DOCUMENT PASSAGE:
§
Lang wins Lifetime Career Award

LangPeter J. Lang to receive the award from the International Union of Psychological Science at meetings in
Yokohama, Japan

Clinical and Health Psychology celebrates another much deserved accolade for faculty member Peter J. Lang. The

International Union of Psychological Science (IUPsyS) will award him their Lifetime Career Award at their 31st International Congress of Psychology in Yokohama, Japan (July 24-29, 2016). As noted in Dr. Lang’s award letter, ” The Lifetime Career Award is part of an IUPsyS initiative to acknowledge the achievements of psychologists and is given in recognition of distinguished and enduring lifetime contributions to international cooperation and the advancement of knowledge in the field of psychological science.” Dr. Lang is only the second recipient of the award. The first Lifetime Career Award was made in 2012, when it was awarded to Albert Bandura.

Dr. Lang, a Graduate Research Professor and director of the NIMH Center for the Study of Emotion & Attention (CSEA). CSEA is a facility for the scientific study of human emotion, highlighting emotion’s foundation on survival circuits in the mammalian brain, and its motivational significance for attentional engagement and response mobilization. Importantly, the Center’s research program includes an emphasis on translational studies, applying its basic science findings and methods to a search for biological markers of emotional dysfunction, to improve and illuminate the diathesis of anxiety/mood disorders.
§
EXERCISE:
Carry on the news item about Peter J. Lang's Lifetime Career Award from the point where it stops. The rows come from a separate source.

Screenshot grounding data:
§
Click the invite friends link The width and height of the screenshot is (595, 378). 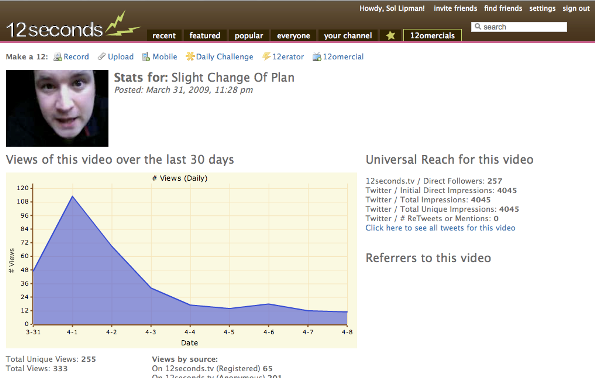[455, 8]
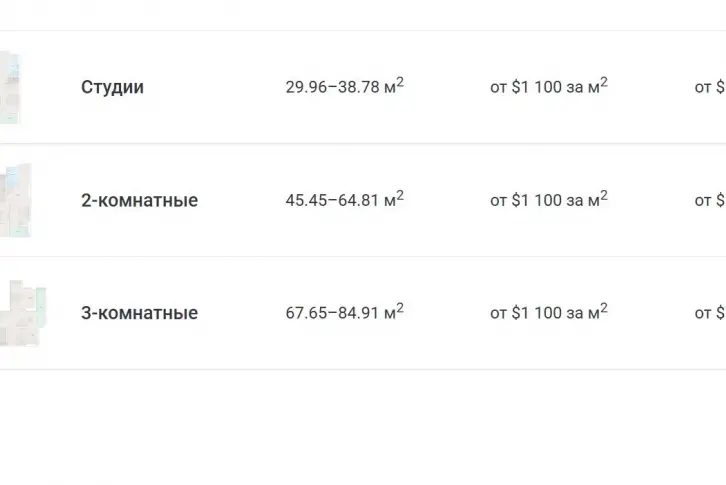This screenshot has height=485, width=726.
Task: Select the 45.45–64.81 м² area range
Action: click(344, 200)
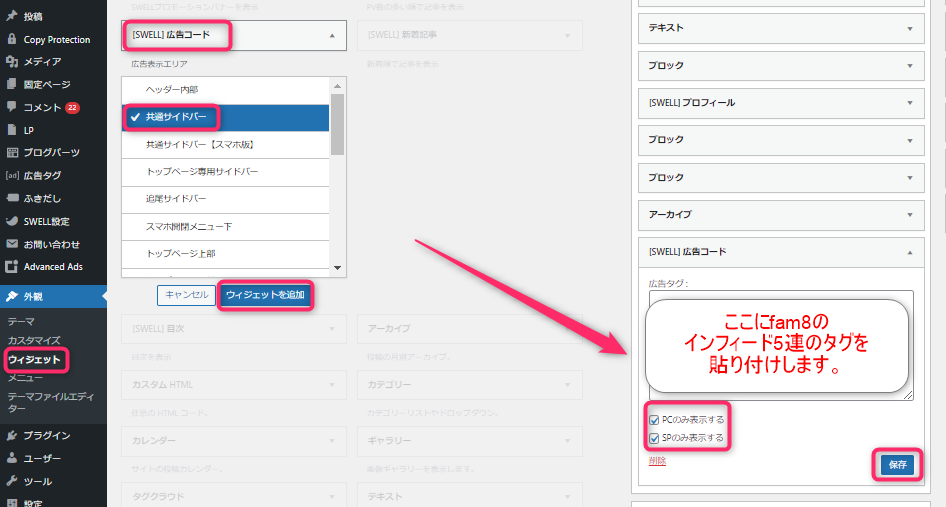Click the 保存 save button
Viewport: 946px width, 507px height.
click(896, 465)
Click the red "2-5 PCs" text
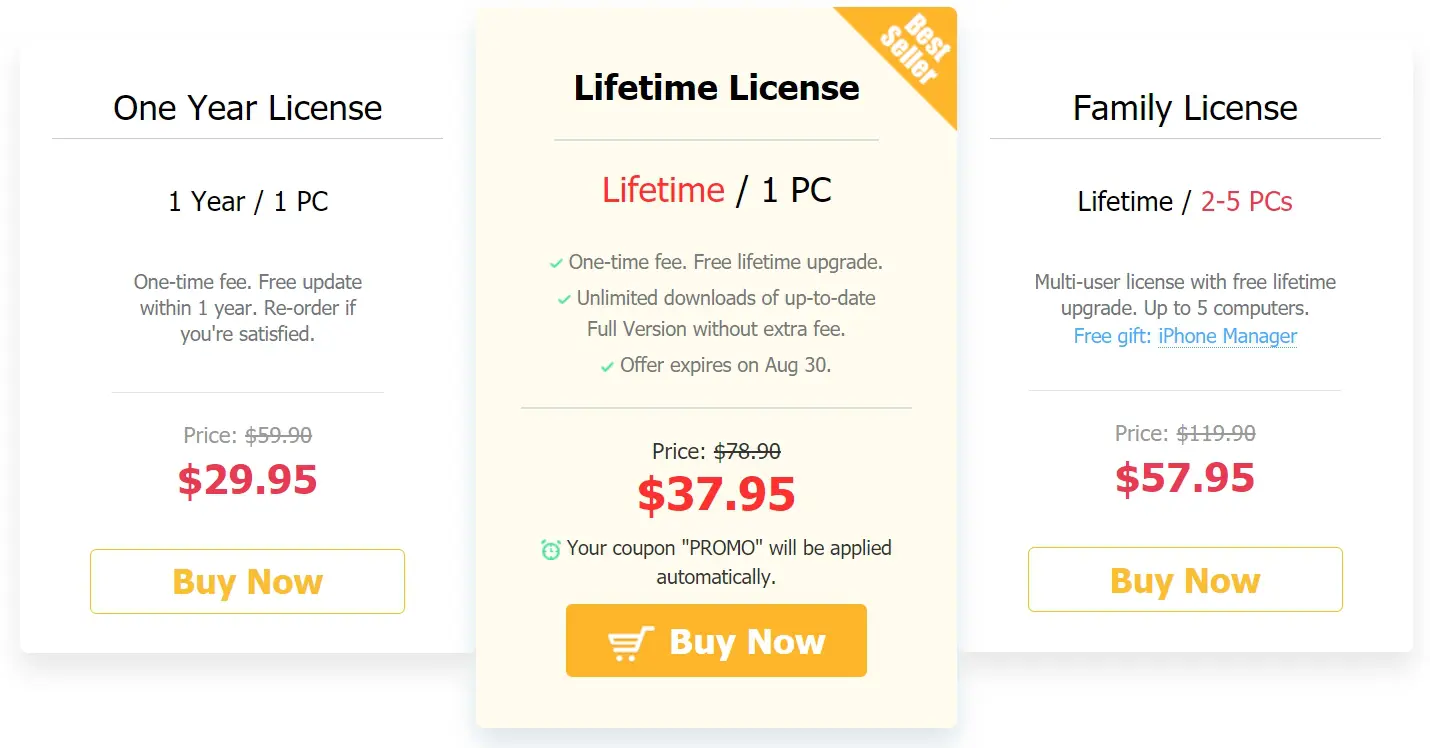The image size is (1430, 748). click(1246, 202)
§
SOLVED EXERCISE:
Dr. Lang’s work and contributions to both advancement of the field, and mentorship, have been lauded in many previous awards, including the Distinguished Scientist Award from the Society for a Science of Clinical Psychology (1980), the Award for Distinguished Contributions to Psychophysiology from the Society for Psychophysiological Research (1990), the Distinguished Scientific Contribution Award from the American Psychological Association (1993), and multiple honorary doctoral degrees from institutions including the University of Tübingen, 1978 (Germany), Uppsala University, 1975 (Sweden), University of Granada, 2007 (Spain), University Jaumé 1, 2008 (Spain).

Details of the IUPsyS global mission and scope can be found at their website (http://www.iupsys.net/home/index.html) With 82 country members and 20 affiliated organizations the IUPsyS represents over a million psychologists worldwide.  The 1st International Congress of Psychology was held on the 100th anniversary of the French Revolution in Paris, France in August 1889; congresses are held every four years.